WHAT NEEDS TO BE DONE - Below is a set of records; restate each one word for word.

INPUT -
----

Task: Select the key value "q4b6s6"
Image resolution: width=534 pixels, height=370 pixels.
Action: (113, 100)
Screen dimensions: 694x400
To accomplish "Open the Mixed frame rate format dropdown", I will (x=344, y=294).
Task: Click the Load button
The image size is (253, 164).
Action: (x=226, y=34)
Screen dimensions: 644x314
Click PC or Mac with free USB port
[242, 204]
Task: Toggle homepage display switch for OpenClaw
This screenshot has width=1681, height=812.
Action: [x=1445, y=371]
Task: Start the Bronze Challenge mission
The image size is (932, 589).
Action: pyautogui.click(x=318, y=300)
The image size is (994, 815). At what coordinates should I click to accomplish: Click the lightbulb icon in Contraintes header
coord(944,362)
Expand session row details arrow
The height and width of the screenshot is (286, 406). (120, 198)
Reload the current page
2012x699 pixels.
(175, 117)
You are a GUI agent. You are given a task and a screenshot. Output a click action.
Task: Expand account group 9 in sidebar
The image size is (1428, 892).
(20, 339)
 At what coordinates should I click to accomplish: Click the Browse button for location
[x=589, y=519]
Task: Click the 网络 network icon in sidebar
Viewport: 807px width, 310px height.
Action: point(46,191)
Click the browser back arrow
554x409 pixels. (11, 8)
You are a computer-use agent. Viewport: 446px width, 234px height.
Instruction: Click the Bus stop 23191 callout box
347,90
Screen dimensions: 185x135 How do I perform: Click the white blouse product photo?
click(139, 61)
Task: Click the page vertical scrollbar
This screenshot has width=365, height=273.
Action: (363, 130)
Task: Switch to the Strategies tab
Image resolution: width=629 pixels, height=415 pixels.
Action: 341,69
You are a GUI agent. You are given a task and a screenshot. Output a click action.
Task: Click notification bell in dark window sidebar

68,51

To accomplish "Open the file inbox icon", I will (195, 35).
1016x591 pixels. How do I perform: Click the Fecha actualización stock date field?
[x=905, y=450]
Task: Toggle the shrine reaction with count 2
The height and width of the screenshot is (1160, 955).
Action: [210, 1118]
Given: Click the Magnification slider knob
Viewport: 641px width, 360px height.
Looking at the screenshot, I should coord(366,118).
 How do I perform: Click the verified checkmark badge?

----

RESULT OF THE EXERCISE -
Task: Select the key value "q4b6s6"
Image resolution: width=534 pixels, height=370 pixels.
Action: (113, 100)
Screen dimensions: 694x400
To accomplish "Open the Mixed frame rate format dropdown", I will (x=344, y=294).
Task: Click the Load button
The image size is (253, 164).
Action: (x=226, y=34)
Screen dimensions: 644x314
Click PC or Mac with free USB port
[242, 204]
Task: Toggle homepage display switch for OpenClaw
This screenshot has width=1681, height=812.
Action: [x=1445, y=371]
Task: Start the Bronze Challenge mission
The image size is (932, 589).
Action: pyautogui.click(x=318, y=300)
The image size is (994, 815). At what coordinates should I click to accomplish: Click the lightbulb icon in Contraintes header
coord(944,362)
Expand session row details arrow
The height and width of the screenshot is (286, 406). (120, 198)
Reload the current page
2012x699 pixels.
(175, 117)
You are a GUI agent. You are given a task and a screenshot. Output a click action.
Task: Expand account group 9 in sidebar
The image size is (1428, 892).
(20, 339)
 At what coordinates should I click to accomplish: Click the Browse button for location
[x=589, y=519]
Task: Click the 网络 network icon in sidebar
Viewport: 807px width, 310px height.
Action: point(46,191)
Click the browser back arrow
554x409 pixels. (11, 8)
You are a computer-use agent. Viewport: 446px width, 234px height.
Instruction: Click the Bus stop 23191 callout box
347,90
Screen dimensions: 185x135 How do I perform: Click the white blouse product photo?
click(139, 61)
Task: Click the page vertical scrollbar
This screenshot has width=365, height=273.
Action: (363, 130)
Task: Switch to the Strategies tab
Image resolution: width=629 pixels, height=415 pixels.
Action: 341,69
You are a GUI agent. You are given a task and a screenshot. Output a click action.
Task: Click notification bell in dark window sidebar

68,51

To accomplish "Open the file inbox icon", I will (195, 35).
1016x591 pixels. How do I perform: Click the Fecha actualización stock date field?
[x=905, y=450]
Task: Toggle the shrine reaction with count 2
The height and width of the screenshot is (1160, 955).
Action: [210, 1118]
Given: Click the Magnification slider knob
Viewport: 641px width, 360px height.
Looking at the screenshot, I should coord(366,118).
 How do I perform: Click the verified checkmark badge?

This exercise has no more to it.